Hunt through the entries for the word "legend" and copy each line in which it appears.

---- Extracted entries

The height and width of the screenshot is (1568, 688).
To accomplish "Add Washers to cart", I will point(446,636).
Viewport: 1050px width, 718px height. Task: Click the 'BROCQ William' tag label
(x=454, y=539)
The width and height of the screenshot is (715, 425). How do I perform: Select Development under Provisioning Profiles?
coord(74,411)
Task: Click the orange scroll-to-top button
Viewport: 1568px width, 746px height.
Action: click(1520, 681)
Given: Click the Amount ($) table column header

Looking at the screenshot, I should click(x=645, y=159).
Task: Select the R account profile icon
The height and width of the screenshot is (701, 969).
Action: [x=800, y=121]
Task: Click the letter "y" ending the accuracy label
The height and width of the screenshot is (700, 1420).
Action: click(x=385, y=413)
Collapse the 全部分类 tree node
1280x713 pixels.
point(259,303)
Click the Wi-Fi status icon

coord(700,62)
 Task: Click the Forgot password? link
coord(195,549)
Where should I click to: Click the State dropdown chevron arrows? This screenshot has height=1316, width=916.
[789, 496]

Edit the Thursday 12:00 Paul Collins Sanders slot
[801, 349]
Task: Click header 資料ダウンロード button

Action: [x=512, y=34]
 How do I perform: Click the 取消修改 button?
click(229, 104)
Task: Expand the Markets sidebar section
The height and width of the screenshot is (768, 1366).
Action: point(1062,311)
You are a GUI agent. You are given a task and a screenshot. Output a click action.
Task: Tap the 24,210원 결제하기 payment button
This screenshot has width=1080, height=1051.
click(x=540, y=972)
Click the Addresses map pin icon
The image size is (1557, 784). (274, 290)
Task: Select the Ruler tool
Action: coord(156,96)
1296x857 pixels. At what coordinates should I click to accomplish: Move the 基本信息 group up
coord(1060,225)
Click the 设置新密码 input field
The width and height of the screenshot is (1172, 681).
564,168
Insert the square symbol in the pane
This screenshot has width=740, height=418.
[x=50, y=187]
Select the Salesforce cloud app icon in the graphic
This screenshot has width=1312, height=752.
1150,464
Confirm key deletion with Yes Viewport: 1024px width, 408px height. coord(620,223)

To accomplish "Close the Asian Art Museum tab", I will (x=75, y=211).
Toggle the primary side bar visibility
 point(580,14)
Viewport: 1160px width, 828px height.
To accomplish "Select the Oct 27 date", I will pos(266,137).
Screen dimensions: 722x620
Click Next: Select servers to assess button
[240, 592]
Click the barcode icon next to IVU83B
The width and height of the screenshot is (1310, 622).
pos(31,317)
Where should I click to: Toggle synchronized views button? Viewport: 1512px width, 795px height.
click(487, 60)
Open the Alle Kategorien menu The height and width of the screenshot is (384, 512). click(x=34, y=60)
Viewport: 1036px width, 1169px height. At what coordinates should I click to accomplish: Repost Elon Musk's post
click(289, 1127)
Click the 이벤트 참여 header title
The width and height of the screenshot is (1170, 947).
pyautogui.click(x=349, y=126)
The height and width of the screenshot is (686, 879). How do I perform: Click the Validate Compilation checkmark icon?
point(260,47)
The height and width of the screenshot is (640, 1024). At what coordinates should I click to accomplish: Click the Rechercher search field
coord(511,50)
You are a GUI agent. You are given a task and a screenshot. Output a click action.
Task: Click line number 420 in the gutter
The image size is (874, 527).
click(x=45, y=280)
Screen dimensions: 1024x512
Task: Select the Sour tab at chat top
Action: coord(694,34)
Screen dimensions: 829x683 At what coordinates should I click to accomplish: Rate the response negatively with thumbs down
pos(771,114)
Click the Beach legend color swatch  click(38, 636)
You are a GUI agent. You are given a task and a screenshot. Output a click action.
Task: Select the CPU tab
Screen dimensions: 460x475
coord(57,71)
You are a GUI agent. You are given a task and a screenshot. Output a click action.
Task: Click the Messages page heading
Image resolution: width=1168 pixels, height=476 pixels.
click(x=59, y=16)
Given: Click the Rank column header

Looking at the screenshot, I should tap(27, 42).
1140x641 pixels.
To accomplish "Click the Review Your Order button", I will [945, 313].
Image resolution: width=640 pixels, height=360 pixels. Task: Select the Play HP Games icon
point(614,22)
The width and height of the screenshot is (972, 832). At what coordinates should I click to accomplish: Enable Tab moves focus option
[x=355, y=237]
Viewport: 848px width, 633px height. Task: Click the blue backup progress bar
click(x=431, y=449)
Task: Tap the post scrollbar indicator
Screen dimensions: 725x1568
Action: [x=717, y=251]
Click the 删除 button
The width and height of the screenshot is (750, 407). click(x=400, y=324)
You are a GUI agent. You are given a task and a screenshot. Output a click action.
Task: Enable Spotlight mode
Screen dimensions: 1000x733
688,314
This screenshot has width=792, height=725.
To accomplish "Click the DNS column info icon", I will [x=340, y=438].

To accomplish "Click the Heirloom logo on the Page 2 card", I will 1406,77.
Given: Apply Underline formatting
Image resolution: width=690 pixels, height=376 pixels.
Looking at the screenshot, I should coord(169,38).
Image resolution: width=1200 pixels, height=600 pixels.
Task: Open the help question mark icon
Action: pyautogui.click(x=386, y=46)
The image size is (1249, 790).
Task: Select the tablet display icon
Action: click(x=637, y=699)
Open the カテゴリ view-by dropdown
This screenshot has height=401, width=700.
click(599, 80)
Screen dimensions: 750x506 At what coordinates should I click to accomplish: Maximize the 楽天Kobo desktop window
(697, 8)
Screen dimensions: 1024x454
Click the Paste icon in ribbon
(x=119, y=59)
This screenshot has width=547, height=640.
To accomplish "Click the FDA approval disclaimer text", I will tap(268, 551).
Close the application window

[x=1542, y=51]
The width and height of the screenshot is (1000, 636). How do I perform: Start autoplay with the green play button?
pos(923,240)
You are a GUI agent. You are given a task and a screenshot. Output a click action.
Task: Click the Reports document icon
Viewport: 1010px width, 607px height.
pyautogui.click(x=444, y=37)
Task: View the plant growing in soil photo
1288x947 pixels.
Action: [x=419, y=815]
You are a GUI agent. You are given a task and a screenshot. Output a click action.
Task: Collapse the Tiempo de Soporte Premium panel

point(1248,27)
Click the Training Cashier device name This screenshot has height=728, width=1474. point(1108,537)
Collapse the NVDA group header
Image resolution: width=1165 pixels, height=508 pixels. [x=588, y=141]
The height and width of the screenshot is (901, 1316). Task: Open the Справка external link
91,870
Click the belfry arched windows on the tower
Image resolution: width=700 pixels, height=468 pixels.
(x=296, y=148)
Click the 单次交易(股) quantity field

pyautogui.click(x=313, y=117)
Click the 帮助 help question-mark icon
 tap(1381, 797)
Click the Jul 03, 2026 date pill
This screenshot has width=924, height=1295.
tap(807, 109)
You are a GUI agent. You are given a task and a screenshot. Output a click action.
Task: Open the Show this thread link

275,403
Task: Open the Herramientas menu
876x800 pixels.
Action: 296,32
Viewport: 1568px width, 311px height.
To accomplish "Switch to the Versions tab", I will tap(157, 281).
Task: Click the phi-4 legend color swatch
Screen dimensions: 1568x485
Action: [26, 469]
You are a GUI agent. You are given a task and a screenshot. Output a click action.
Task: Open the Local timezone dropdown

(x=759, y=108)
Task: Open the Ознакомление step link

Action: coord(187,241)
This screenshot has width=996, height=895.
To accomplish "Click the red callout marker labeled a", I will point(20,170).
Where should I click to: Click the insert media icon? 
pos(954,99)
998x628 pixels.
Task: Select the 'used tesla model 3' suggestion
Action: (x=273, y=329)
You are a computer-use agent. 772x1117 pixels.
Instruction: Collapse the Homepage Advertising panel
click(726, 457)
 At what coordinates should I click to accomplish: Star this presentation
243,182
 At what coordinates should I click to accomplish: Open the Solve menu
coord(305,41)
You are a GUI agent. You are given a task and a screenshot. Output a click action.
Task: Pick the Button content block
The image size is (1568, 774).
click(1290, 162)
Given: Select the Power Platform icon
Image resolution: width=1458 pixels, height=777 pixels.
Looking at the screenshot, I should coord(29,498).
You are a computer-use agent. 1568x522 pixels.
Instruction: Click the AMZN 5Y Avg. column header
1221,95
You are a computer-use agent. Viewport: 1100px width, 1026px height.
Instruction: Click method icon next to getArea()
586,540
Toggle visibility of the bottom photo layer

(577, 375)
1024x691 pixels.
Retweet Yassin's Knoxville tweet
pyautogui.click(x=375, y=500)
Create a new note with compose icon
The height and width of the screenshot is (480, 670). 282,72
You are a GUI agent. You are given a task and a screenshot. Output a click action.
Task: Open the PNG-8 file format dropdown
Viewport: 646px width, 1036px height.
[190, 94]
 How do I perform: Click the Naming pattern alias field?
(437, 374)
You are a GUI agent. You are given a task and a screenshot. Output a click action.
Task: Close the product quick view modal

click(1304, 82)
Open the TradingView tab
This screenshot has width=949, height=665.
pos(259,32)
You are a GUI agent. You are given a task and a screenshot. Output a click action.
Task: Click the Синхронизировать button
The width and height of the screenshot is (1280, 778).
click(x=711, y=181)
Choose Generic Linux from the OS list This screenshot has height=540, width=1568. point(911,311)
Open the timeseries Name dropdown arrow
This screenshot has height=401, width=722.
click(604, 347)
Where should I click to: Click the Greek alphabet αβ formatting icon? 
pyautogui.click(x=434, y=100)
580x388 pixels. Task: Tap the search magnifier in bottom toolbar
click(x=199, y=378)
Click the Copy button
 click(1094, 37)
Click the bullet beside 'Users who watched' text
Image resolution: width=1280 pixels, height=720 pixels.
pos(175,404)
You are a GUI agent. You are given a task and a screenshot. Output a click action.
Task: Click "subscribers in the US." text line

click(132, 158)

--------

Answer for this exercise
Click the Beach legend color swatch  click(38, 636)
Task: Click the phi-4 legend color swatch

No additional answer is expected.